Saved data entries
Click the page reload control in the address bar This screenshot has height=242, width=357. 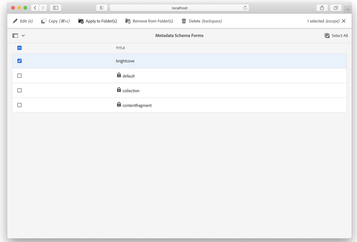click(x=245, y=8)
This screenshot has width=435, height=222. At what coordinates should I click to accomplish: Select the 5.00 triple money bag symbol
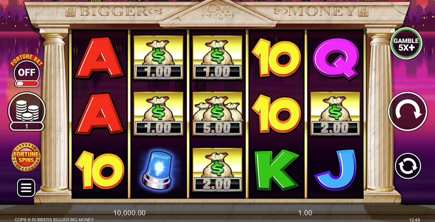click(217, 113)
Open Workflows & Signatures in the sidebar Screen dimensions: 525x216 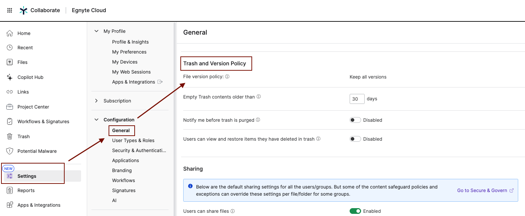(x=43, y=121)
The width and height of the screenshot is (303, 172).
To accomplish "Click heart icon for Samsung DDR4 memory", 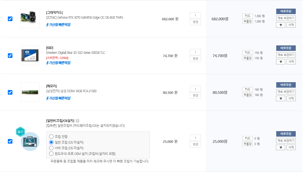I will click(281, 98).
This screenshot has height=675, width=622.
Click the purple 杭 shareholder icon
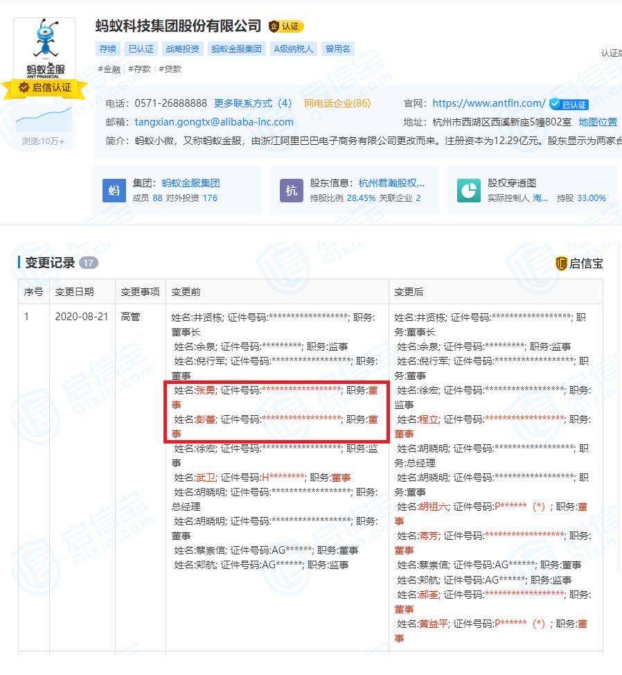(291, 189)
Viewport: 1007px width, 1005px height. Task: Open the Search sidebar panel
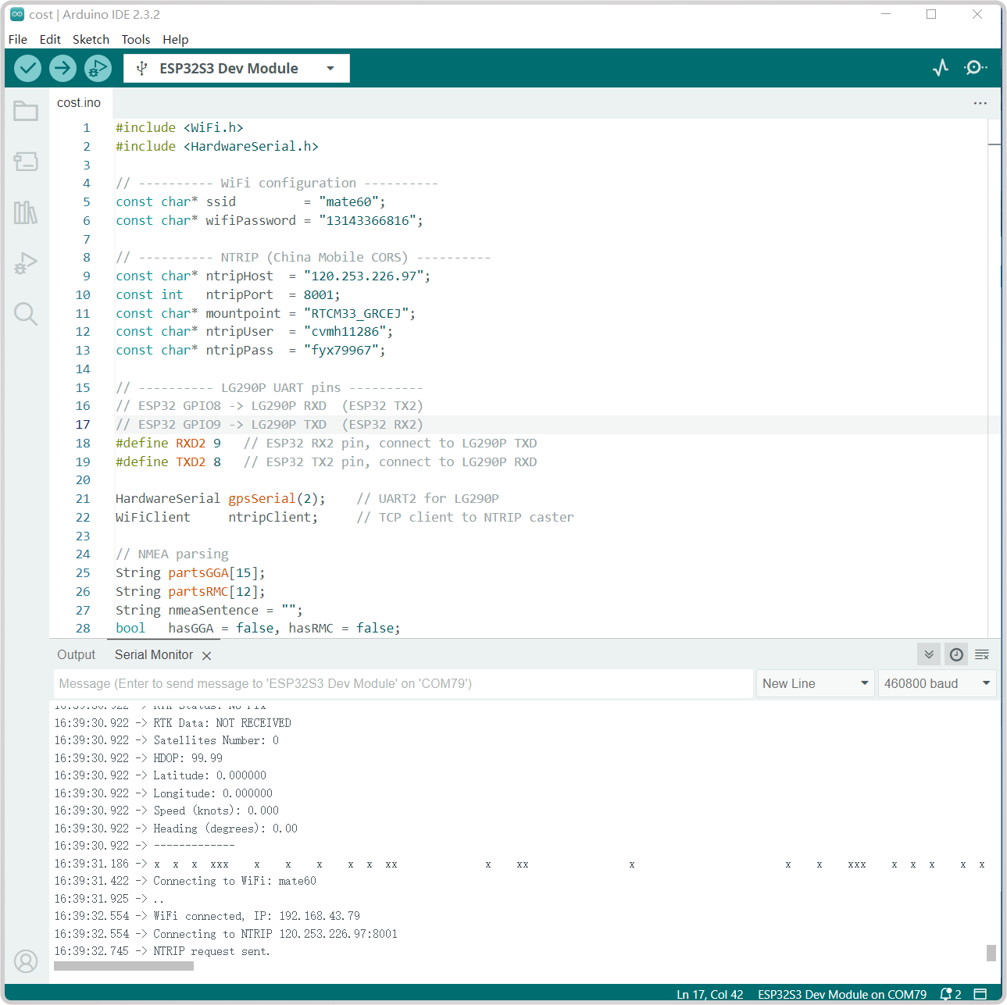click(26, 314)
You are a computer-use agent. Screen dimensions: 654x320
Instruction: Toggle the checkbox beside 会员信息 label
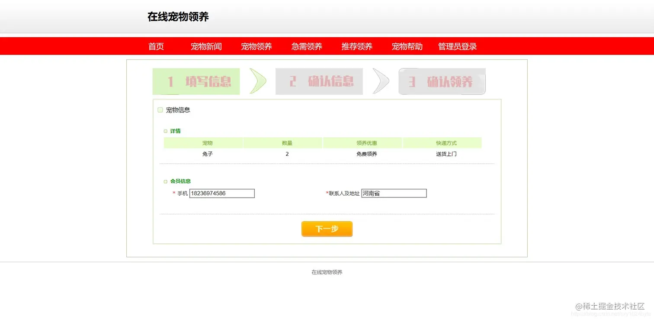click(x=165, y=181)

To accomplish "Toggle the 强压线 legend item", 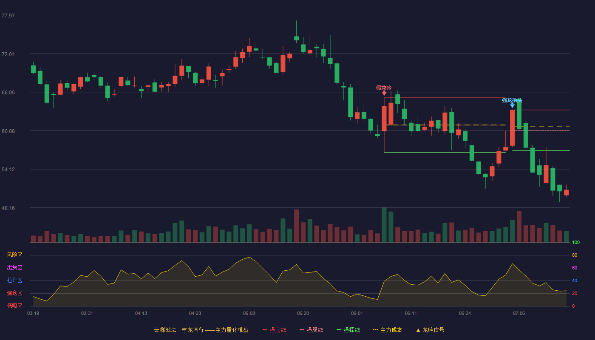I will click(274, 330).
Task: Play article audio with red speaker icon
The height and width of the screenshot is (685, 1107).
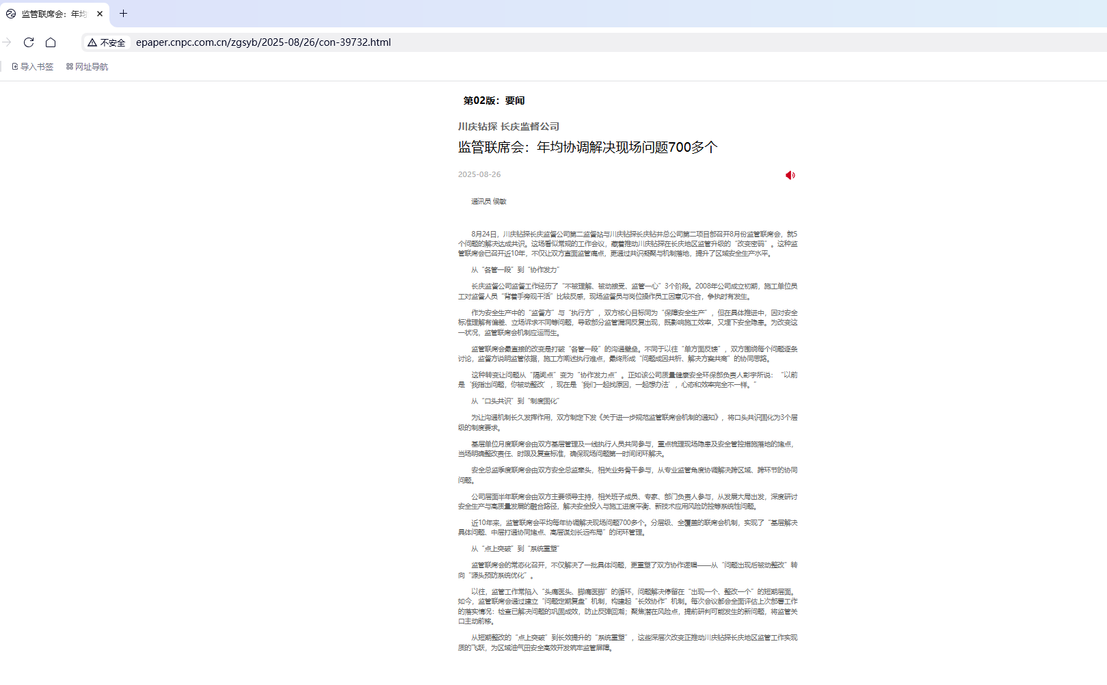Action: (x=790, y=176)
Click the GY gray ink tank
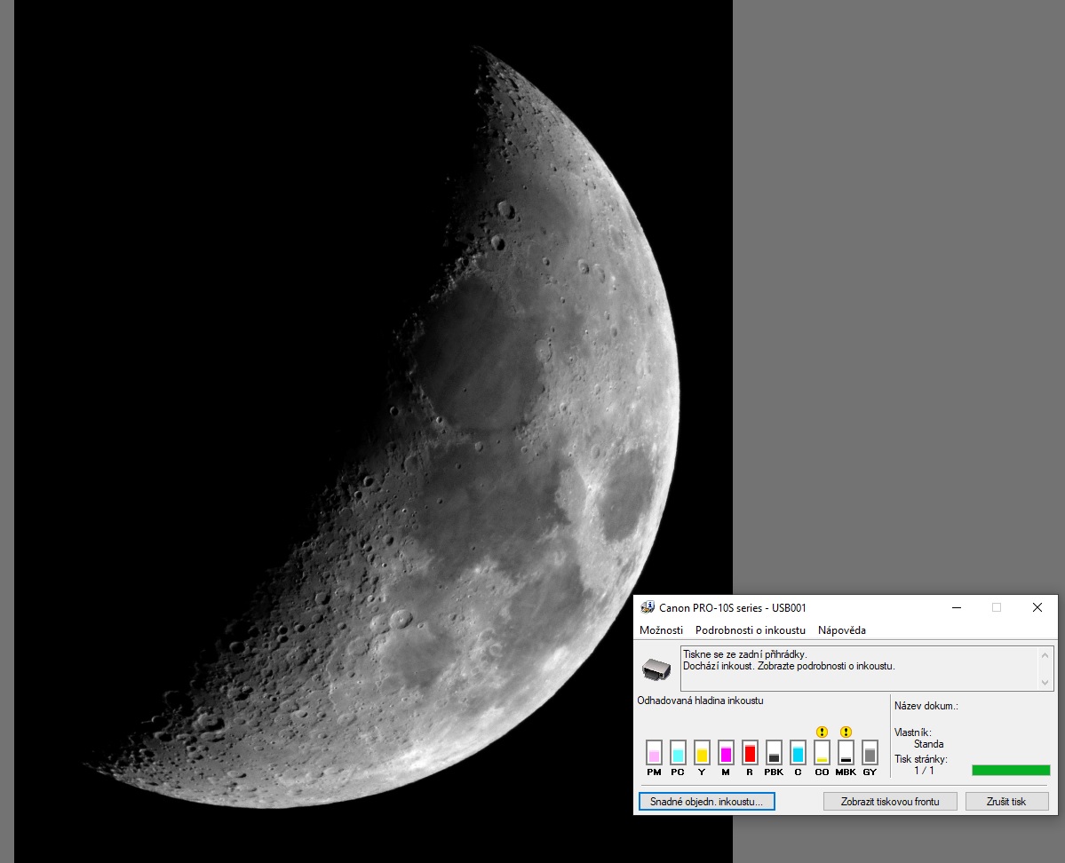The image size is (1065, 863). (870, 753)
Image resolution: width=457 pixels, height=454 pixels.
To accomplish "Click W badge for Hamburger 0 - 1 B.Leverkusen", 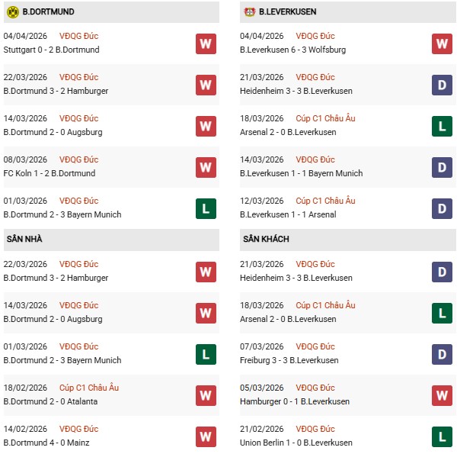I will pos(442,395).
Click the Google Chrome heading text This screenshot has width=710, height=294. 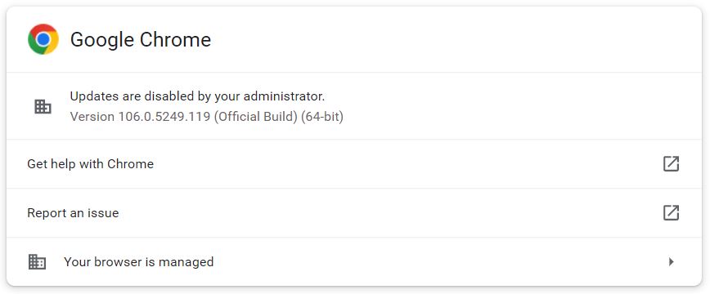coord(141,40)
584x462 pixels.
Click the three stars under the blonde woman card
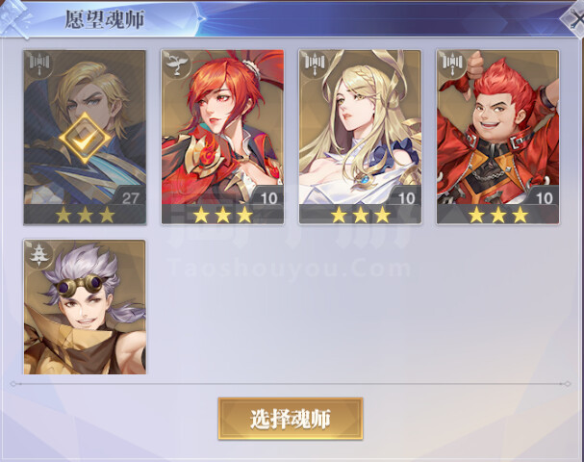[361, 216]
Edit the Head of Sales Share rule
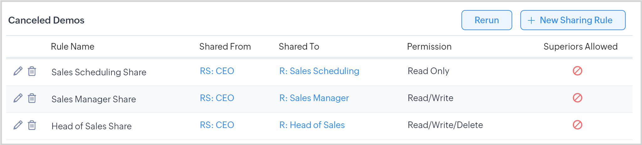The width and height of the screenshot is (642, 145). (x=18, y=125)
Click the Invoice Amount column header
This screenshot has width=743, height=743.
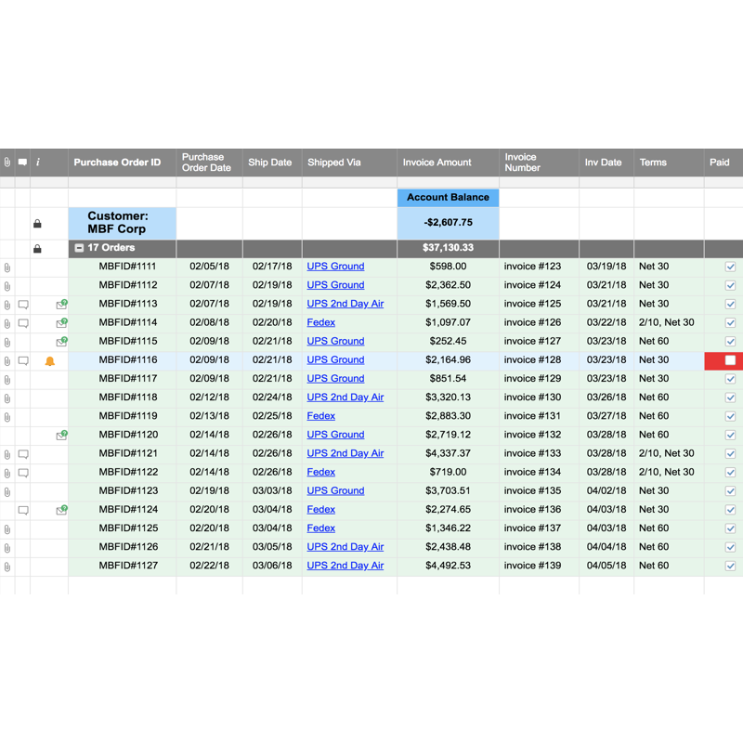(x=437, y=163)
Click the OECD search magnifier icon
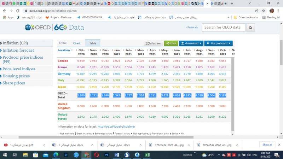Image resolution: width=283 pixels, height=159 pixels. tap(250, 28)
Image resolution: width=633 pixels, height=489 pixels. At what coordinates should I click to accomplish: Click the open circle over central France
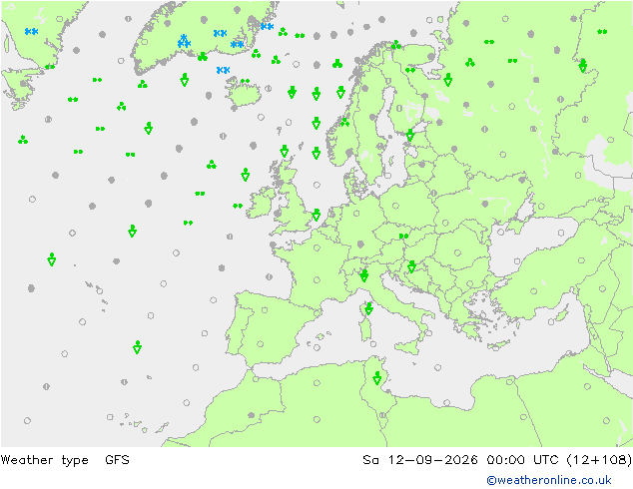(317, 280)
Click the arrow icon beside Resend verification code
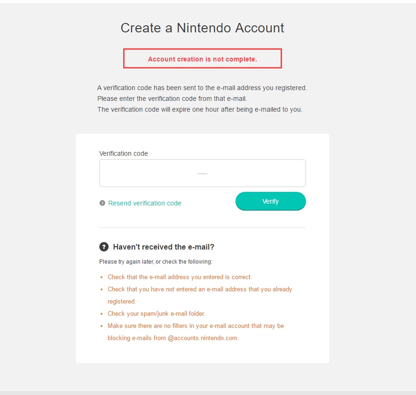This screenshot has width=416, height=395. click(x=102, y=203)
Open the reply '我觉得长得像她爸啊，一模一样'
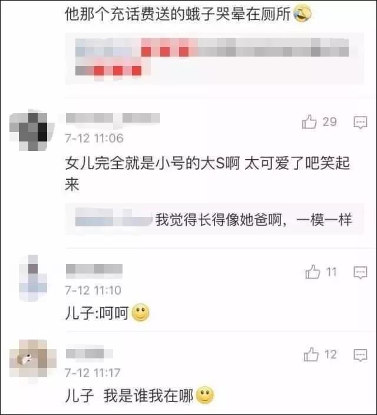The height and width of the screenshot is (415, 377). click(x=253, y=220)
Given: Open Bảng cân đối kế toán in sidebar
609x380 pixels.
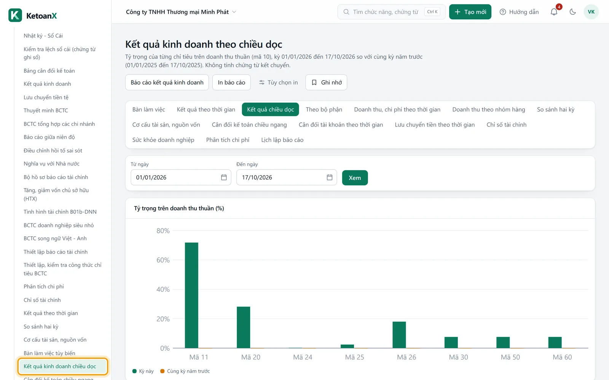Looking at the screenshot, I should point(49,71).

▶ _Your goal_
Your task is to print exactly the lines from the one containing "Edit the Head of Sales Share rule" through the final line of the records above, with no pictures and nothing more.

▶ _Exercise response_
Edit the Head of Sales Share rule
The width and height of the screenshot is (642, 145). (x=18, y=125)
Click the Invoice Amount column header
This screenshot has width=743, height=743.
(x=437, y=163)
Click the OECD search magnifier icon
Image resolution: width=283 pixels, height=159 pixels. tap(250, 28)
Image resolution: width=633 pixels, height=489 pixels. At what coordinates should I click to accomplish: Click the open circle over central France
(317, 280)
Click the arrow icon beside Resend verification code
This screenshot has width=416, height=395. click(x=102, y=203)
Open the reply '我觉得长得像她爸啊，一模一样'
The height and width of the screenshot is (415, 377). click(x=253, y=220)
Given: Open Bảng cân đối kế toán in sidebar
609x380 pixels.
Looking at the screenshot, I should point(49,71).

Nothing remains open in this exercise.